# Task brief:
Please print nothing but the lines from the one containing "Task: Open the" to the final line below, exactly, and no pictures.

# Data for review:

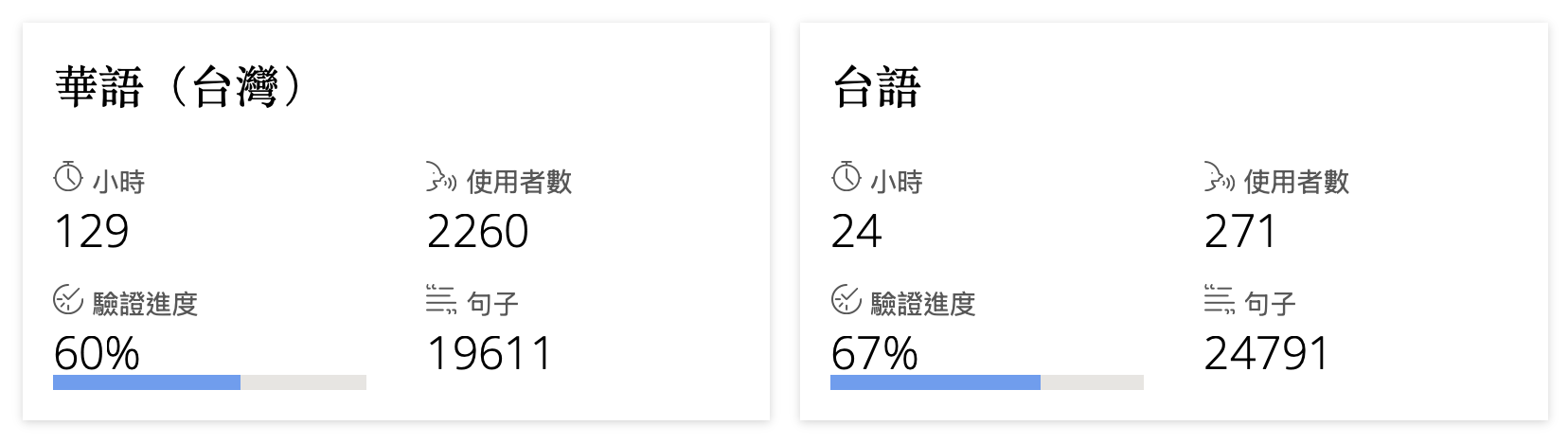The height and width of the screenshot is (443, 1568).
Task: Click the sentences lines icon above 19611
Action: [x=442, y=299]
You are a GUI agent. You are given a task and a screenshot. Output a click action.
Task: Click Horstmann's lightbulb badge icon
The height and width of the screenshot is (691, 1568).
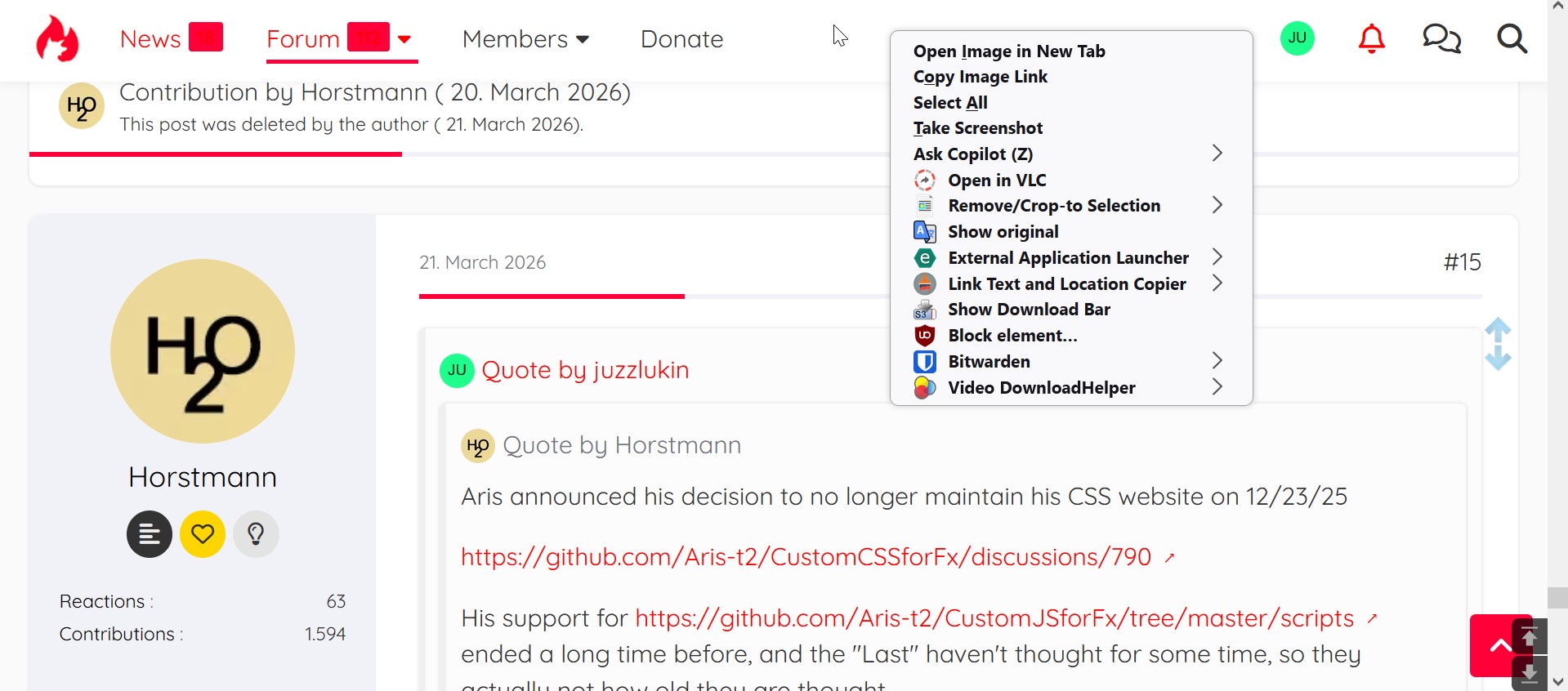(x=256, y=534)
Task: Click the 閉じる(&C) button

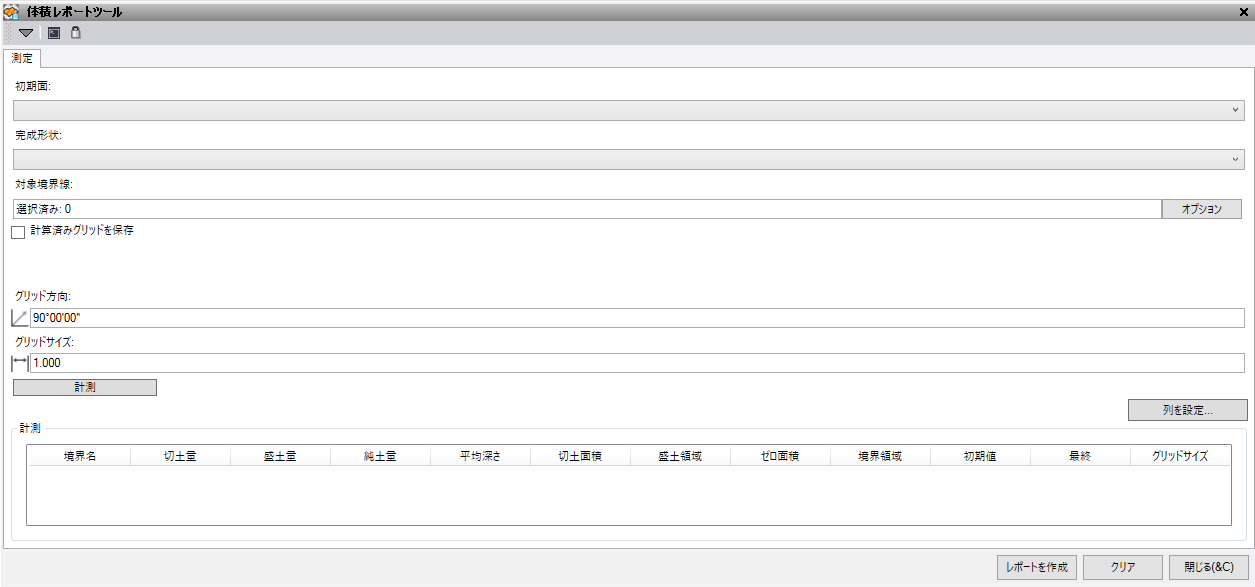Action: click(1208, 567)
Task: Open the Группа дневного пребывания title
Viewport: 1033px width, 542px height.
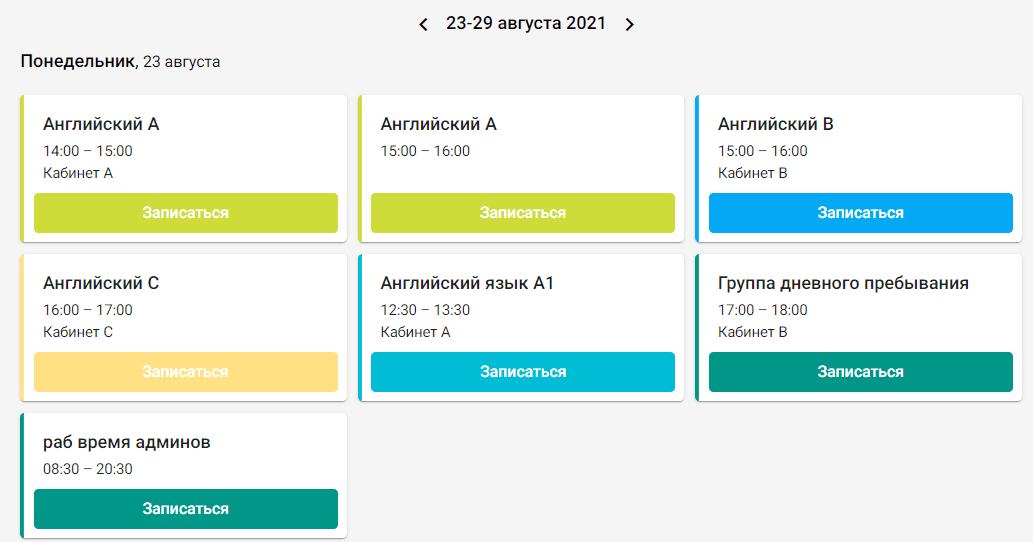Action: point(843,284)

# Answer section:
Task: Open the Группа дневного пребывания title
Viewport: 1033px width, 542px height.
Action: point(843,284)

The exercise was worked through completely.